**Extracted records**

=======

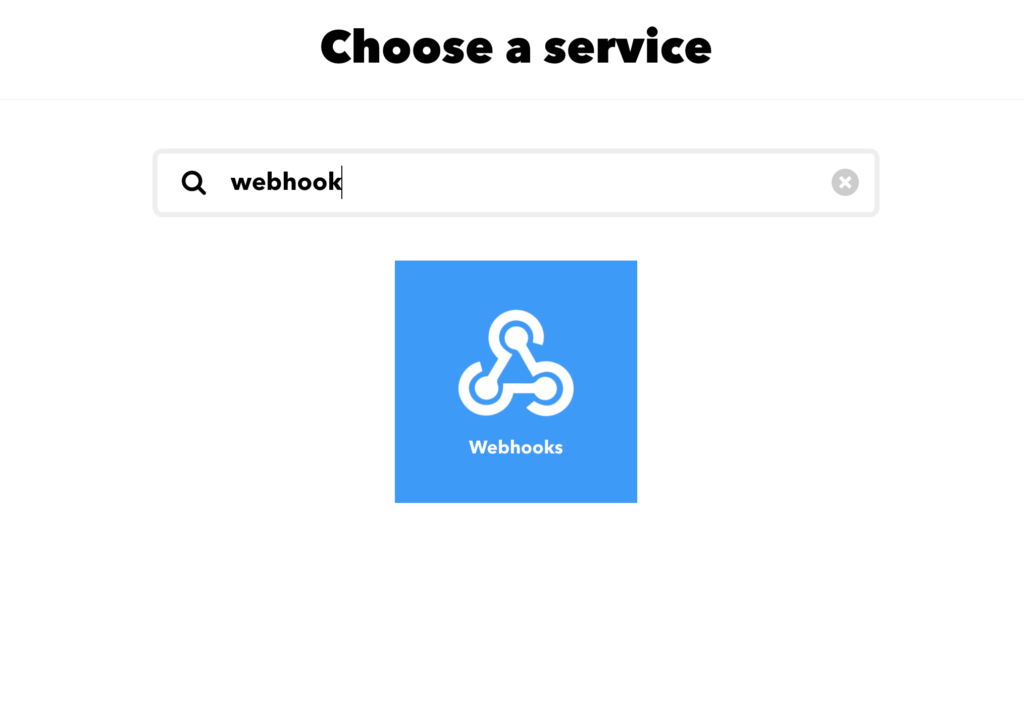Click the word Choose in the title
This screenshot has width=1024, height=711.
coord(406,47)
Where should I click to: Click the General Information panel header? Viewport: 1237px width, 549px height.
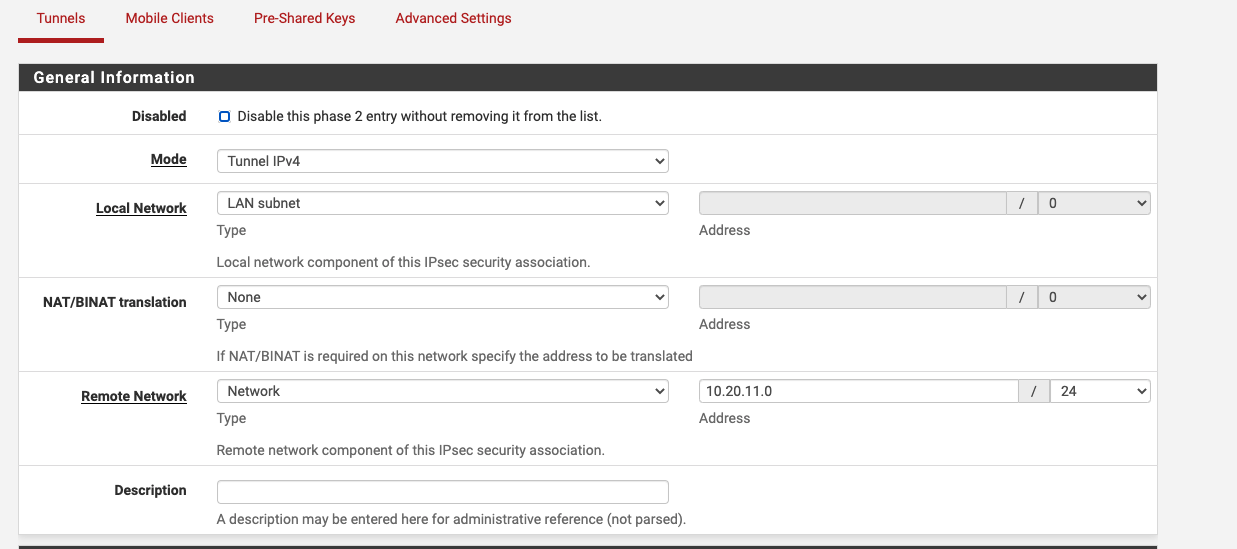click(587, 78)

=======

**PROBLEM DETAILS**
Please copy the data above word for word, but only from the line that contains "Where should I" through the final line, both included, and without the pictures.

**YOUR SOLUTION**
Where should I click to: Click the General Information panel header? Viewport: 1237px width, 549px height.
click(587, 78)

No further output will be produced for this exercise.